Soweit das Brhat Sanhita. Die Regeln des Manasara gehen bei weitem nicht so ins einzelne. Merkwürdig ist bei aller sonstiger Verschiedenheit die Übereinstimmung hinsichtlich der Lage der Haustür, die auch nach dem Mana-sara nicht in der Mitte der Front liegen darf, sondern nach links verschoben sein muß. Im übrigen wird verlangt, daß die Türen in gleicher Höhe und in einer Achse liegen sollen.

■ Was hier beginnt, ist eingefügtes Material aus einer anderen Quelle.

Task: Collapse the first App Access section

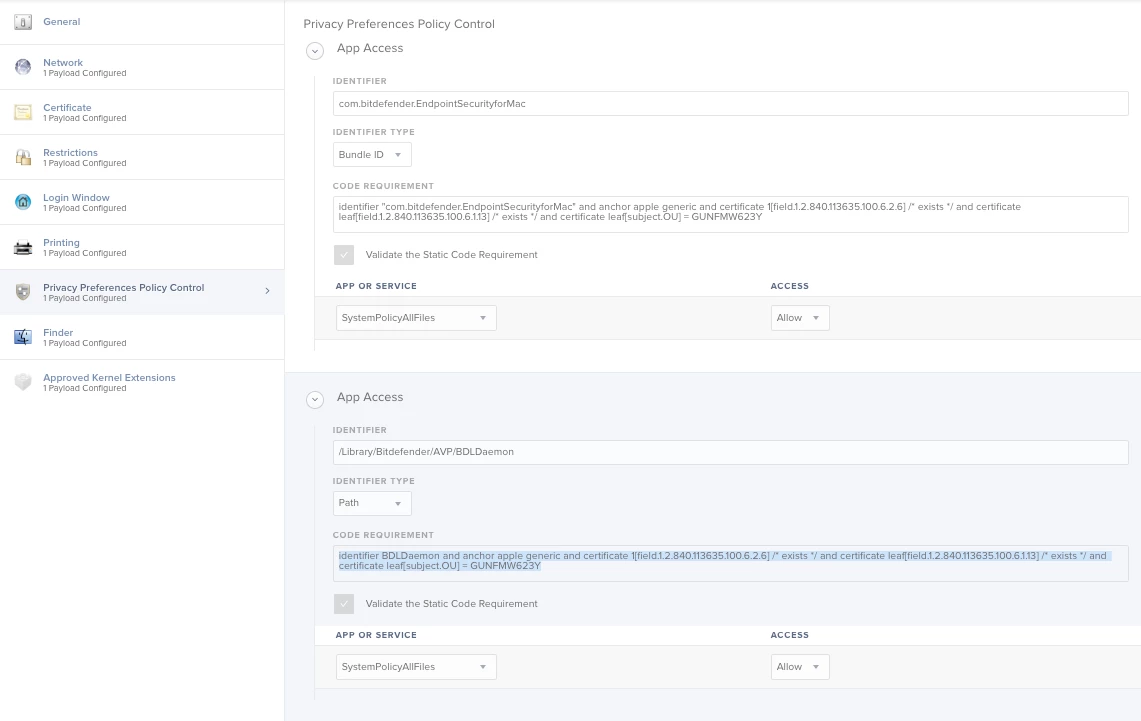Action: [x=314, y=50]
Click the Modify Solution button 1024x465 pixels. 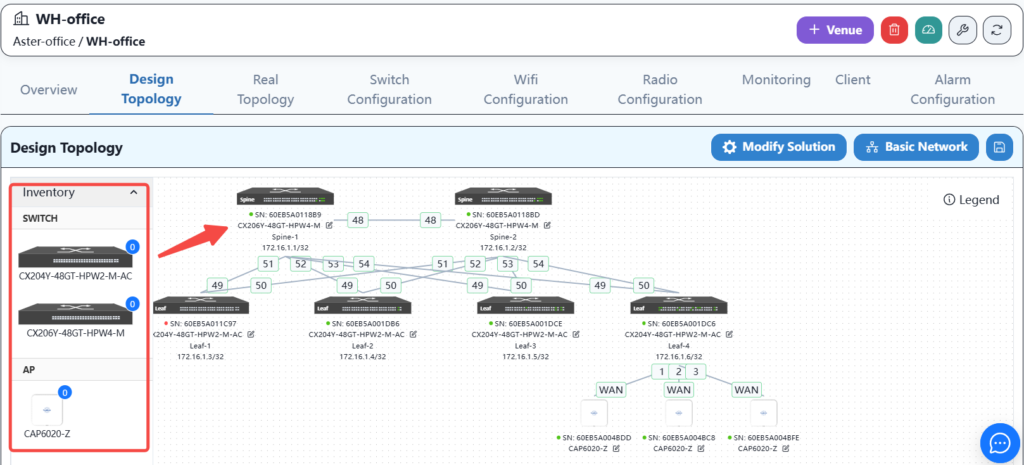tap(779, 147)
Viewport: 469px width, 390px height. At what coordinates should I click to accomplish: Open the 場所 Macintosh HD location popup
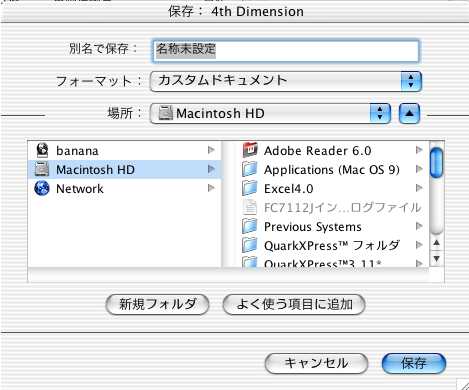pos(270,114)
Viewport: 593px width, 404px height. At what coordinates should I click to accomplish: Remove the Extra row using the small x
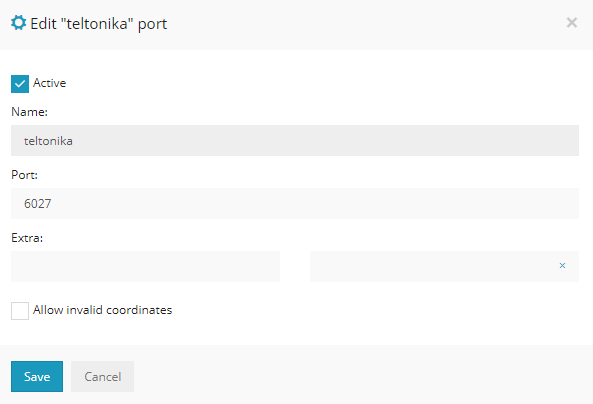[562, 266]
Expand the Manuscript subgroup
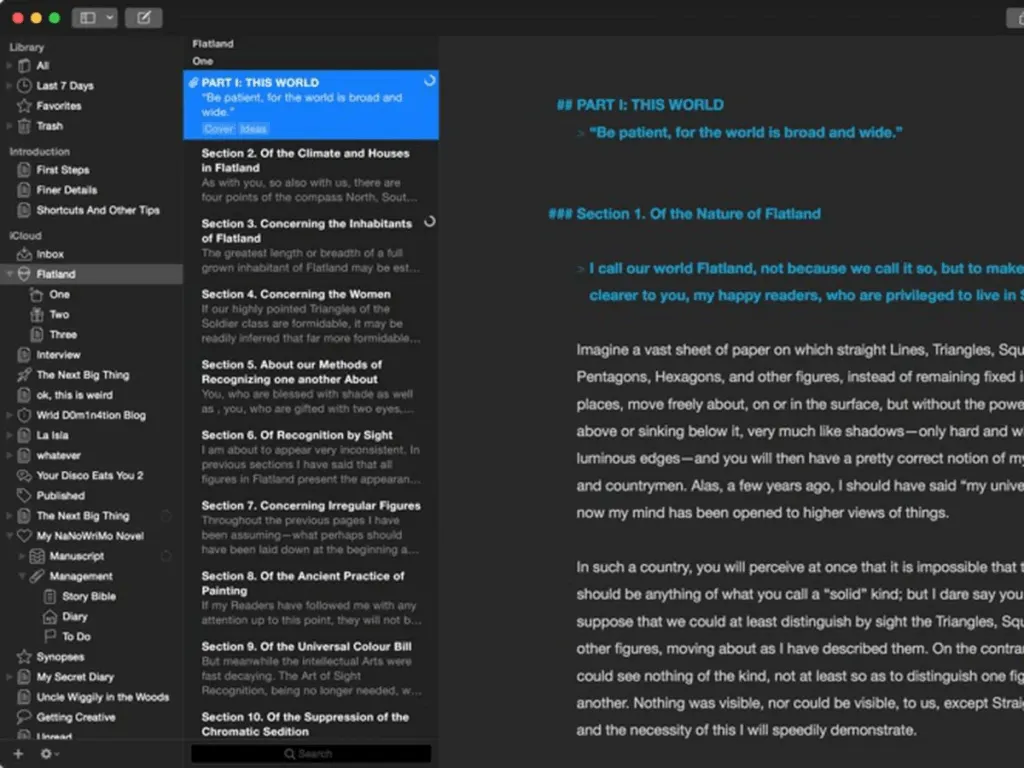This screenshot has width=1024, height=768. 22,556
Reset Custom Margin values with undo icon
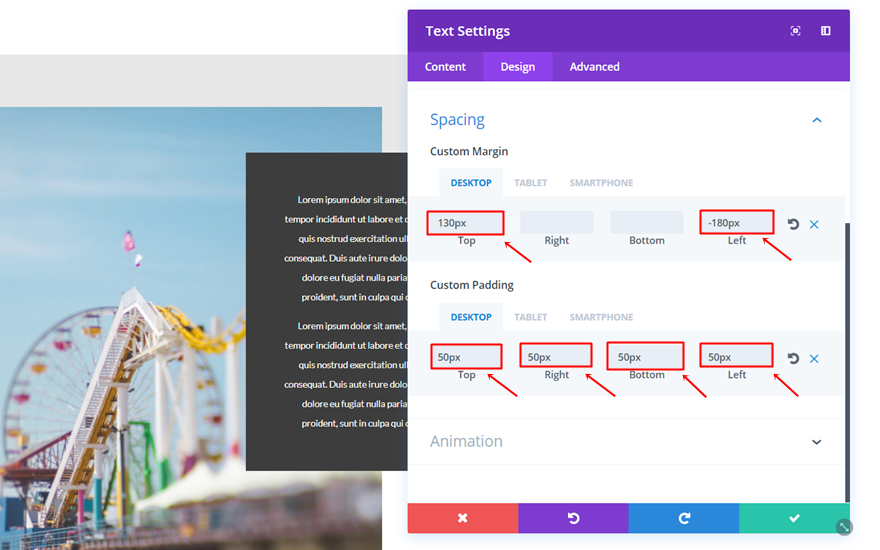Screen dimensions: 880x550 tap(793, 224)
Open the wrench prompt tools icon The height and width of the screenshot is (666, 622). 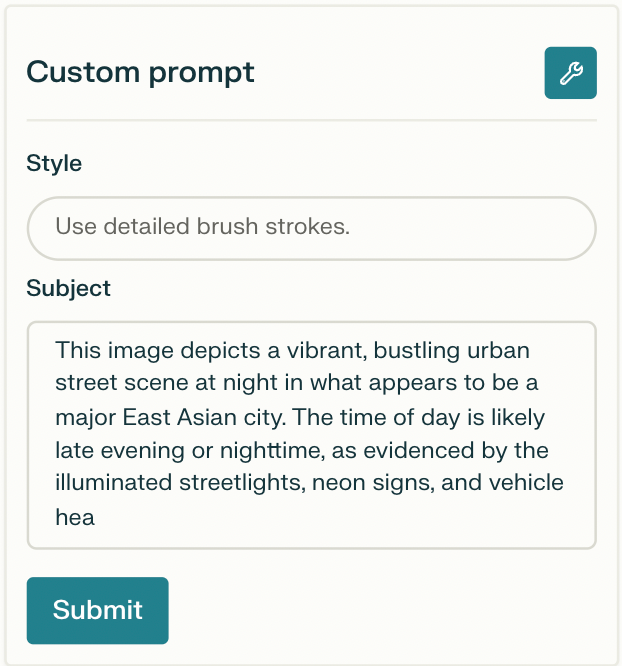pyautogui.click(x=570, y=73)
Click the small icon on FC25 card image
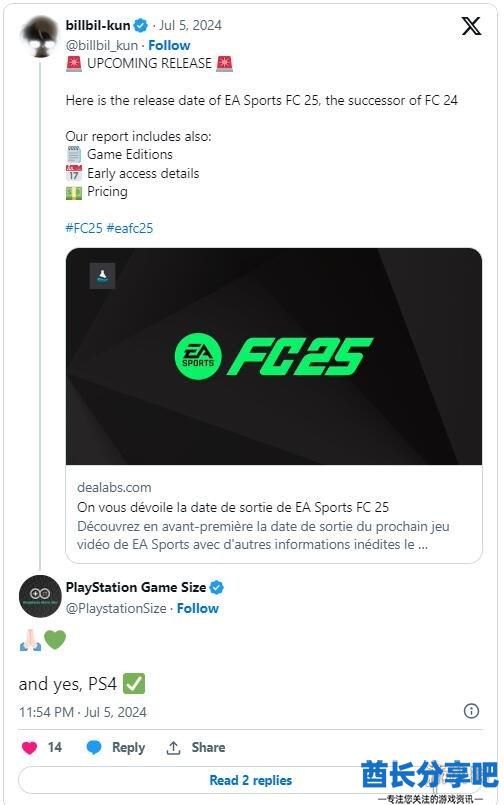Image resolution: width=504 pixels, height=805 pixels. 102,276
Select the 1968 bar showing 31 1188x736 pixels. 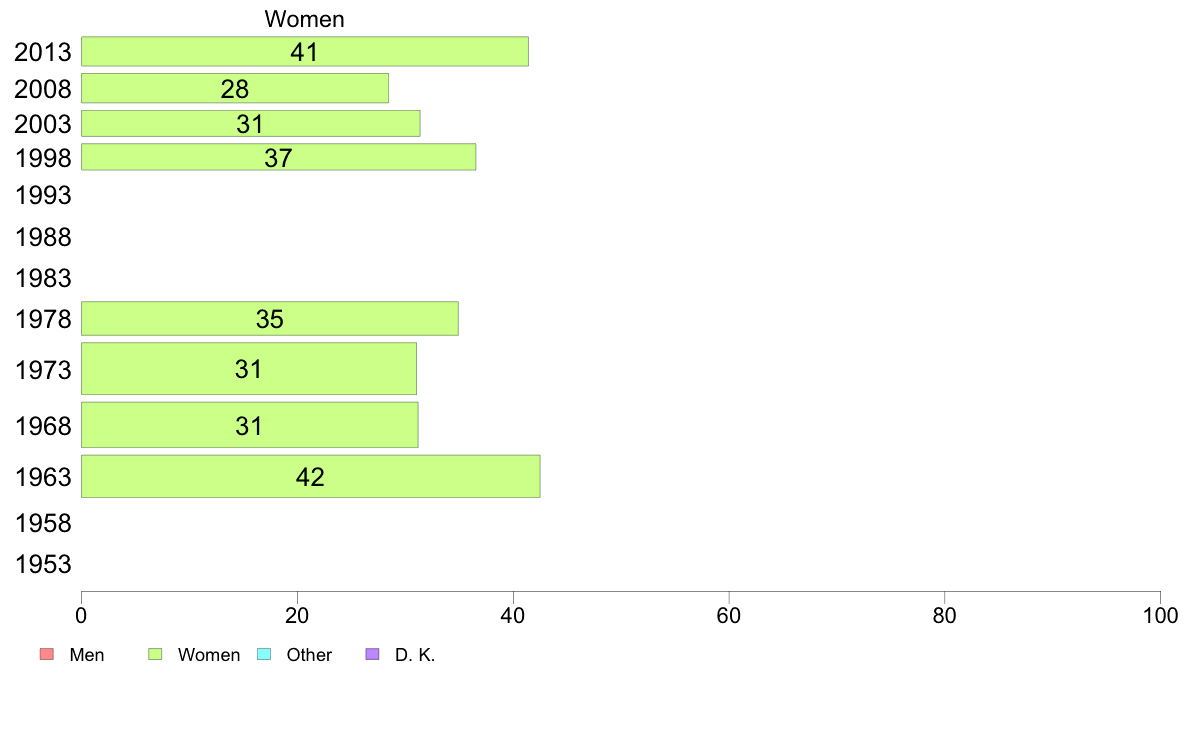pyautogui.click(x=249, y=425)
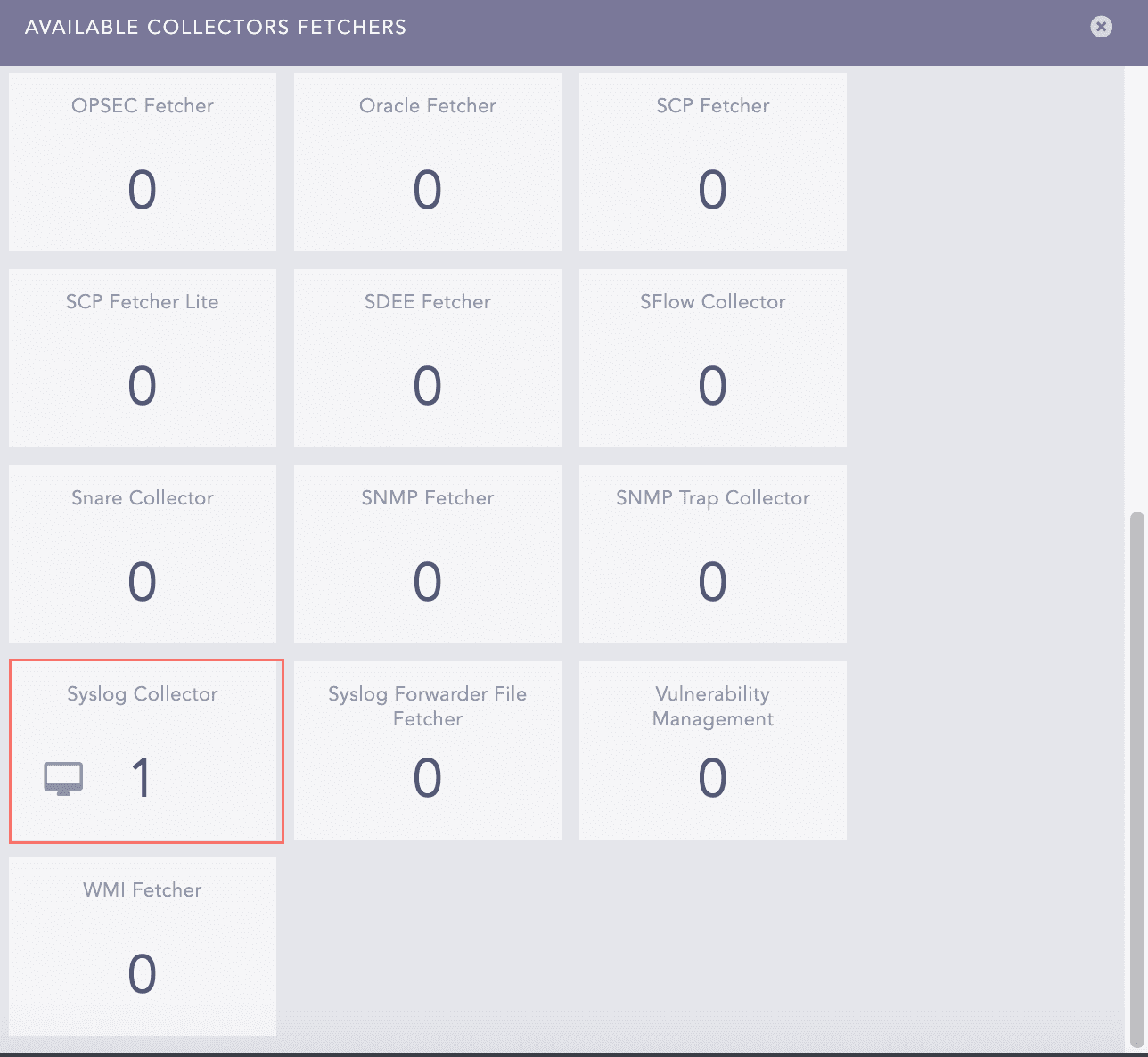
Task: Select the Oracle Fetcher tile
Action: pyautogui.click(x=428, y=162)
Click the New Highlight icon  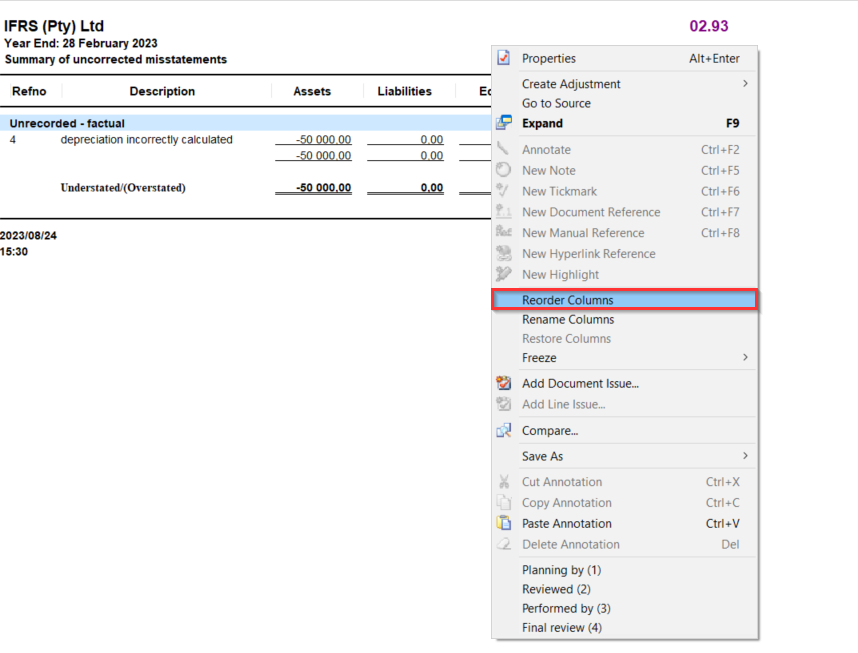point(504,275)
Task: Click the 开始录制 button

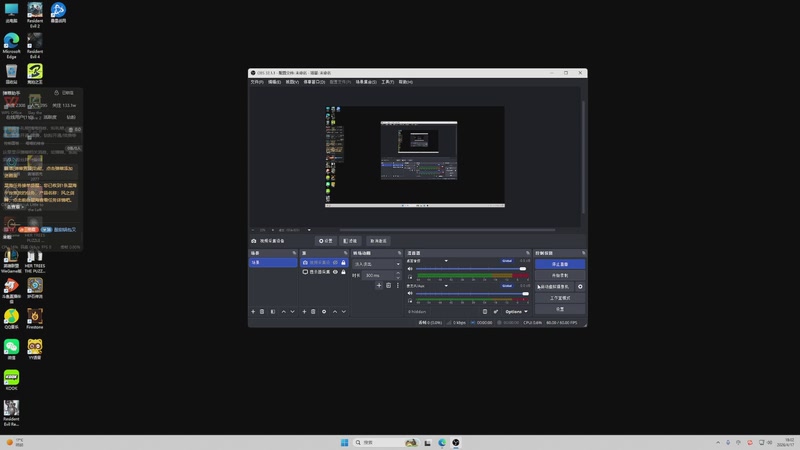Action: 560,275

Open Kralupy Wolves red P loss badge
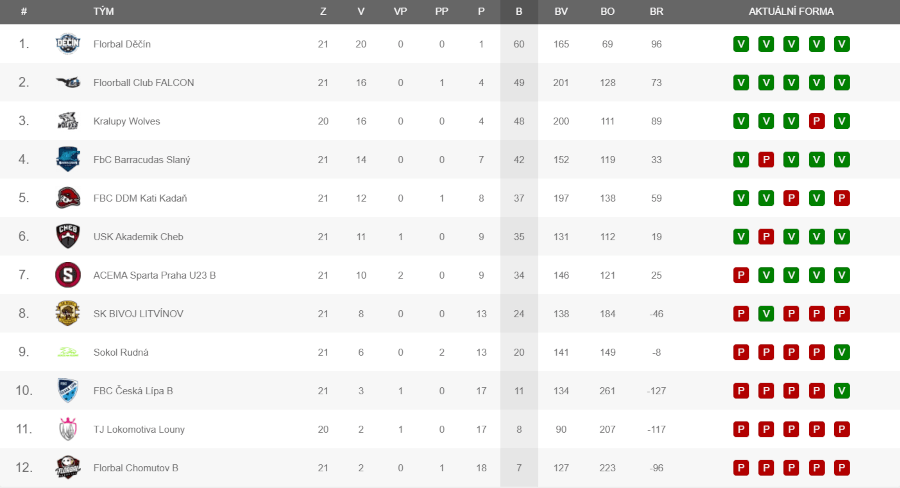click(x=816, y=121)
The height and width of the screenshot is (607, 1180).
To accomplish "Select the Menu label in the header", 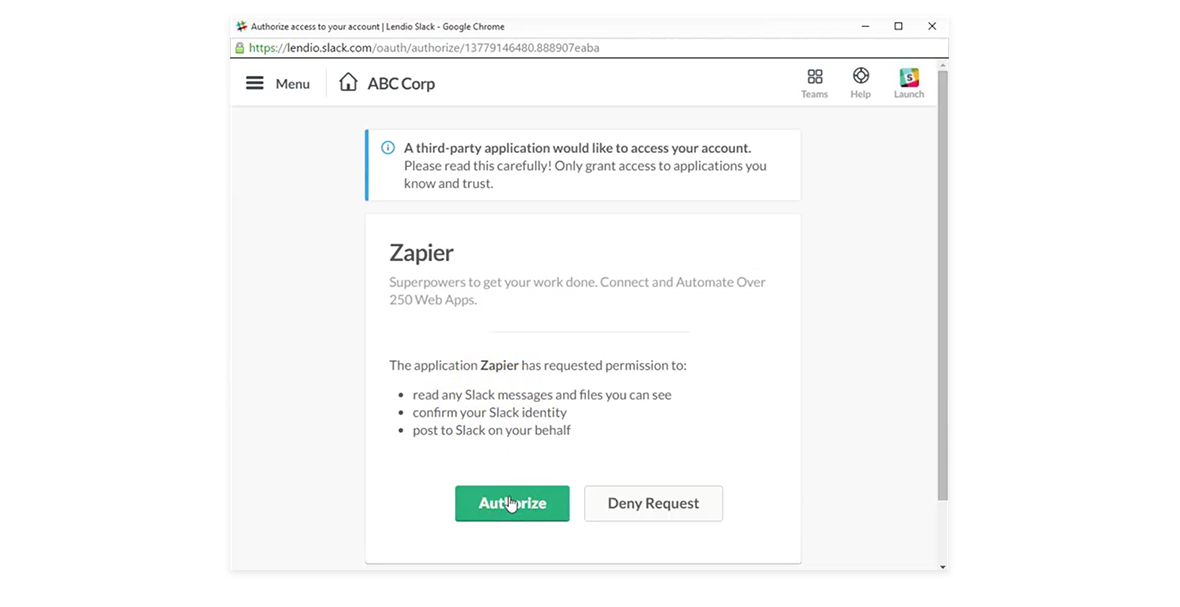I will click(292, 83).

Für Mohammedaner gelten die Regeln der Wastu Sastra allerdings nicht -- oder vielmehr, sie haben wie die Parsi ihre eignen. So kann man beispielsweise in Ahmedabad Häuser von verschiedenartiger Planbildung nebeneinander finden, deren einzelne Teile auch verschieden benannt werden, je nachdem der Besitzer ein brahminischer Hindu, ein Dschaina oder ein Mohammedaner ist.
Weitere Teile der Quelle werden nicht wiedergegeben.